Consignes de l'exercice:
(1) Reproduisez mot pour mot le passage du billet sur « Babel Epidemic » qui s'ouvre sur les mots contenant « Le hasard m’a » et se clôt sur « cette expérience singulière. ».
(2) Répondez aux questions suivantes d'après le billet sur « Babel Epidemic ».
(a) Quel éditeur a publié le roman, et à quel moment ?
(b) Quelle est la profession de Sybile Vardin ?
(c) Dans quelle région indienne s'est déroulé le voyage évoqué dans le billet ?

Texte:
_ _ _

6 mars 2015
« Babel epidemic »
Posté par Pascaline dans la catégorie : Le sac à Calyces .
Je viens de lire avec un vif intérêt « Babel Epidemic », édité en décembre dernier par l’Harmattan. L’auteur, Sybile Vardin, médecin, y décrit avec une grande précision (je devrais dire « y dissèque ») une épidémie d’Ebola – sachant que le nom d’Ebola n’apparaît pas dans le roman, si ce n’est en sous-titre : « Ebola aux cent visages. »
Le hasard m’a fait découvrir cet ouvrage à mon retour d’un voyage au Kérala, mon premier voyage en Inde, qui s’est montré aussi déstabilisant que prévu. Les descriptions que Sybile donne du paysage, des routes défoncées, des rivières polluées, des conditions de vie difficiles, la chaleur et les moustiquaires, presque tout me ramenait au Kérala. À tort, puisque Sybile situe son récit dans un pays africain qu’elle ne nomme pas. Mais les visages de la pauvreté en Afrique et en Inde sont suffisamment proches pour que je me sois sentie d’emblée en terrain connu avec les descriptions de Sybile Vardin : c’est une chance pour moi d’avoir lu ce livre après cette expérience singulière.

_ _ _

Données fournies:
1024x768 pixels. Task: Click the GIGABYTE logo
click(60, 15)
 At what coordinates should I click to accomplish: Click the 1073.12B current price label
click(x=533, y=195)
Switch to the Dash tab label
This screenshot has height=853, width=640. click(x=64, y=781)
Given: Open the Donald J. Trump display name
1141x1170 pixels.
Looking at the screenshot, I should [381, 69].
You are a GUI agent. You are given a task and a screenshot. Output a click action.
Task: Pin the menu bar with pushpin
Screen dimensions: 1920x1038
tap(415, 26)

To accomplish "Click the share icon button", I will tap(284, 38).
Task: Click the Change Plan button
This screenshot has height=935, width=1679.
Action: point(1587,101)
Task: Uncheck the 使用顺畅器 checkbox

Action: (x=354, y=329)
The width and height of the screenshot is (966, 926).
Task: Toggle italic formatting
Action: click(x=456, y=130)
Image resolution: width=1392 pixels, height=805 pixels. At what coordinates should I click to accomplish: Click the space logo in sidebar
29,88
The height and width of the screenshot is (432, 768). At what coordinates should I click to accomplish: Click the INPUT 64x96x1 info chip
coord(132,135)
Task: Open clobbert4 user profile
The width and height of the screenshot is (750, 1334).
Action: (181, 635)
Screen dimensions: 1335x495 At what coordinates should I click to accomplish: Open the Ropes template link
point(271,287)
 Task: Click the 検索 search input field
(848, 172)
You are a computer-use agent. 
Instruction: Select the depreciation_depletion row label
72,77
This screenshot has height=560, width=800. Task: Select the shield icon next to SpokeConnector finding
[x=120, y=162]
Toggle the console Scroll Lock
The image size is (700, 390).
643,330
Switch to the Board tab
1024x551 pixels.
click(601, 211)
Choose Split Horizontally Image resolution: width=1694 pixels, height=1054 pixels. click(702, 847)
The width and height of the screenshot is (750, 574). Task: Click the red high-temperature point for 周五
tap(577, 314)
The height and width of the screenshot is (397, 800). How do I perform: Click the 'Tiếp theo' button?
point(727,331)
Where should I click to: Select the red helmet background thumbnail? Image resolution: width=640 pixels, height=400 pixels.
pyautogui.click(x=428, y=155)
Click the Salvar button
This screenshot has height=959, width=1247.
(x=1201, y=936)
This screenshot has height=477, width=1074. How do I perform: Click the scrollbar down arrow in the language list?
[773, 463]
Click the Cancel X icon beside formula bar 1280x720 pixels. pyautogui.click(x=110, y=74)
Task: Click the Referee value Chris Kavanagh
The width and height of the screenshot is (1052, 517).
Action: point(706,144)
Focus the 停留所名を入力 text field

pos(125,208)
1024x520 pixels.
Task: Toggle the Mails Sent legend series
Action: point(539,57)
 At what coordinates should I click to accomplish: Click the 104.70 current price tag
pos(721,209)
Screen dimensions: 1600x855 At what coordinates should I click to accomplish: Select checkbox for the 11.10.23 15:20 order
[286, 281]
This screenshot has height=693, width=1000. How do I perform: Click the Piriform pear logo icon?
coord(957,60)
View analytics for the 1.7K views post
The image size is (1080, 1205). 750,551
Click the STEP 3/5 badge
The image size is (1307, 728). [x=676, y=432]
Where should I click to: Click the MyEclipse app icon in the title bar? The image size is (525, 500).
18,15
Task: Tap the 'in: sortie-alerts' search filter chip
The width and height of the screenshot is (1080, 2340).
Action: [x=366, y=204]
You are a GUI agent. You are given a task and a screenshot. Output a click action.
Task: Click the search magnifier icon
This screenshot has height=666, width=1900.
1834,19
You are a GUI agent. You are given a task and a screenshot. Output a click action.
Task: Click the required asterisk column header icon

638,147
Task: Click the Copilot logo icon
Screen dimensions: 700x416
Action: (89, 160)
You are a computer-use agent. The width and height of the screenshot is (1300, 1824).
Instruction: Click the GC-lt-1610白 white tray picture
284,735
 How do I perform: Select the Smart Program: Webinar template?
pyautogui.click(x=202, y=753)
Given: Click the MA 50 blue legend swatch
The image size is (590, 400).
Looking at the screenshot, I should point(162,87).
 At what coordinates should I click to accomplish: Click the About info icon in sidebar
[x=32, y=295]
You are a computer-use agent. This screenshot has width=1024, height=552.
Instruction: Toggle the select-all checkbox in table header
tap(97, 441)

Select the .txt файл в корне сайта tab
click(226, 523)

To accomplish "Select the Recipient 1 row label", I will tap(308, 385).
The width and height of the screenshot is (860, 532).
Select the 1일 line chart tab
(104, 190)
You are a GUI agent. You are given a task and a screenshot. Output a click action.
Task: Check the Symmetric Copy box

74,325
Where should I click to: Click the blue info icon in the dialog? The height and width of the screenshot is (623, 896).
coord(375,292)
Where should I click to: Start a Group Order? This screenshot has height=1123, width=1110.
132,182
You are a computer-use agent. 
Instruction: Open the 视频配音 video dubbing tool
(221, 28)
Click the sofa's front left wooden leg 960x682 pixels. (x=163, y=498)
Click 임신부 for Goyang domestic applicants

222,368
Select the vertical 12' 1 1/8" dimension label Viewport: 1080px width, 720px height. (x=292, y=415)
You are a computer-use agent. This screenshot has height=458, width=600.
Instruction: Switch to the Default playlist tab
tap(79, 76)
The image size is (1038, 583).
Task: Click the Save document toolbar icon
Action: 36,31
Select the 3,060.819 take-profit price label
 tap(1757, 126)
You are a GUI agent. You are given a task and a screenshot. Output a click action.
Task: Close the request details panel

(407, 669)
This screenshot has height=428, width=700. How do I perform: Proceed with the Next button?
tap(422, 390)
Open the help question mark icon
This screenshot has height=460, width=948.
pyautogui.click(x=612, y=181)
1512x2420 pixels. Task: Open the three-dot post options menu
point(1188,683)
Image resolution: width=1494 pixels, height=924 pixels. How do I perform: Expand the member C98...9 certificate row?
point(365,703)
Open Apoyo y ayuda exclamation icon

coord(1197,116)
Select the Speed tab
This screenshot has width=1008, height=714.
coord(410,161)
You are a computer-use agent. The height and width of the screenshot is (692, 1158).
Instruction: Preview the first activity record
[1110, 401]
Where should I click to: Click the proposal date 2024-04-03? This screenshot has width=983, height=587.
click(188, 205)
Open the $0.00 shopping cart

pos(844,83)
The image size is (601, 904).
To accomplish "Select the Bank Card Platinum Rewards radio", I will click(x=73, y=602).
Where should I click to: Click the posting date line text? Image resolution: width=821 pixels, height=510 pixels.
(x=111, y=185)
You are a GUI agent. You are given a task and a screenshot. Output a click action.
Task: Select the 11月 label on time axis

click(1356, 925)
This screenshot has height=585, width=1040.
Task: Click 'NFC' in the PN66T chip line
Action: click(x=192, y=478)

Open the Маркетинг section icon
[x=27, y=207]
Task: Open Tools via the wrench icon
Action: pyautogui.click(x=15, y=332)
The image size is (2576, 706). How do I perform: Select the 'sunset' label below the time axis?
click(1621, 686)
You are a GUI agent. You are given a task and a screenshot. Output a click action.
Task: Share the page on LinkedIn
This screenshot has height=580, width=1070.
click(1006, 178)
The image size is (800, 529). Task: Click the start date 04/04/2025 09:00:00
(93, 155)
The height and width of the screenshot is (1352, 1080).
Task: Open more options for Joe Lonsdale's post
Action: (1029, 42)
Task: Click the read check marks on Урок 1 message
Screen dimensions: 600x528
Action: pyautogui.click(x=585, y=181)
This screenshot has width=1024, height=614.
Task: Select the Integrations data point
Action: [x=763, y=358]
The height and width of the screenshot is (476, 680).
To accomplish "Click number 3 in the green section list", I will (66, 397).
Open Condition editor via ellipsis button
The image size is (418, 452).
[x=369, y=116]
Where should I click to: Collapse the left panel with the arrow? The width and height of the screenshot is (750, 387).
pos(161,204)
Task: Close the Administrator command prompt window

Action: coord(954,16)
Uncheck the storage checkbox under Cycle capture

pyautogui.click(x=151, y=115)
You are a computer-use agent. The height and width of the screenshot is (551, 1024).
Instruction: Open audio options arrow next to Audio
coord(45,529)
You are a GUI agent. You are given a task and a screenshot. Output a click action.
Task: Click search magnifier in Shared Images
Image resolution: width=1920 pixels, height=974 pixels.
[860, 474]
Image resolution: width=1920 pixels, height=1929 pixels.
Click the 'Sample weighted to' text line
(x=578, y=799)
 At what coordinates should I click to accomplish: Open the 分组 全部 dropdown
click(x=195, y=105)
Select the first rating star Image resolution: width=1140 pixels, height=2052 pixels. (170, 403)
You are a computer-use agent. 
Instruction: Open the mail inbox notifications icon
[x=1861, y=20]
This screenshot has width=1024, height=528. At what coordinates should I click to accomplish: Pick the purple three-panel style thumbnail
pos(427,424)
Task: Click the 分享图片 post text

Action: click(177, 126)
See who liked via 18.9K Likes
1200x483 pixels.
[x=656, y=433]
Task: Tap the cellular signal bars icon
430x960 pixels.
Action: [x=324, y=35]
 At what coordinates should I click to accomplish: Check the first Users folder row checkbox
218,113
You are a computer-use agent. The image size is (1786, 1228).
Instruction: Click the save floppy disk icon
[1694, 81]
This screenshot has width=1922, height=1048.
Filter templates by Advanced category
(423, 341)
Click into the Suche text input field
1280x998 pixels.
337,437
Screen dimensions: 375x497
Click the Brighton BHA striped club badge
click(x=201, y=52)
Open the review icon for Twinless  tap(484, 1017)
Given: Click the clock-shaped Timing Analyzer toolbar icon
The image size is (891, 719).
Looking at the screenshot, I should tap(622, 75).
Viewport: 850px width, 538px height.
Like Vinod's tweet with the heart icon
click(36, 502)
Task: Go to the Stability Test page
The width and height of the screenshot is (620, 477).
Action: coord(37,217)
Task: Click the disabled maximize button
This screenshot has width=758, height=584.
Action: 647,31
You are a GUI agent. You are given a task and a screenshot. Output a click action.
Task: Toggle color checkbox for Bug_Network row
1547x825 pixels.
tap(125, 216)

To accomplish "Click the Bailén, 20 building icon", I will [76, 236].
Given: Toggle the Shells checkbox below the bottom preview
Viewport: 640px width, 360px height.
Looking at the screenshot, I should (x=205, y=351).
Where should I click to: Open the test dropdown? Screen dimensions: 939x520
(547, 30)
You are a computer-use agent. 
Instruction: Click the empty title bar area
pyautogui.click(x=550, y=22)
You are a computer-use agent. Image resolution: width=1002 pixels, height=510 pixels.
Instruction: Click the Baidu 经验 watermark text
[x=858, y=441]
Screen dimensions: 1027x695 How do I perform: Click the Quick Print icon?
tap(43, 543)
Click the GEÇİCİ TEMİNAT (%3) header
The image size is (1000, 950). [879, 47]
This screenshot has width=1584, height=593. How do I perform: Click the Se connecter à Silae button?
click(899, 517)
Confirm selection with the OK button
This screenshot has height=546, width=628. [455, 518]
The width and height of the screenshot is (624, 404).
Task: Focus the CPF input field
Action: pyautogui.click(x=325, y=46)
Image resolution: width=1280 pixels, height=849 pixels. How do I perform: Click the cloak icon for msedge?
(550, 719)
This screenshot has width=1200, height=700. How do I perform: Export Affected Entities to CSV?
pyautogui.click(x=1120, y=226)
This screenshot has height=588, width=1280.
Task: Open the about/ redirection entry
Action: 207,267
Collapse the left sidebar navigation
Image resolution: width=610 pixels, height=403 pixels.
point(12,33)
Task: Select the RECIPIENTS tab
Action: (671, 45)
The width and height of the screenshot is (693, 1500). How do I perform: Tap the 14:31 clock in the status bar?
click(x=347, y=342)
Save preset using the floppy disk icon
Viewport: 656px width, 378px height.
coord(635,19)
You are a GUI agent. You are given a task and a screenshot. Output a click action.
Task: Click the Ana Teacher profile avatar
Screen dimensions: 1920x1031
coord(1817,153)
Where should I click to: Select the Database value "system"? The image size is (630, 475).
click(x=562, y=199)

_ _ _

Réponses par consigne:
(1)
Le hasard m’a fait découvrir cet ouvrage à mon retour d’un voyage au Kérala, mon premier voyage en Inde, qui s’est montré aussi déstabilisant que prévu. Les descriptions que Sybile donne du paysage, des routes défoncées, des rivières polluées, des conditions de vie difficiles, la chaleur et les moustiquaires, presque tout me ramenait au Kérala. À tort, puisque Sybile situe son récit dans un pays africain qu’elle ne nomme pas. Mais les visages de la pauvreté en Afrique et en Inde sont suffisamment proches pour que je me sois sentie d’emblée en terrain connu avec les descriptions de Sybile Vardin : c’est une chance pour moi d’avoir lu ce livre après cette expérience singulière.

(2)
(a) L'Harmattan, en décembre dernier.
(b) Elle est médecin.
(c) Au Kérala.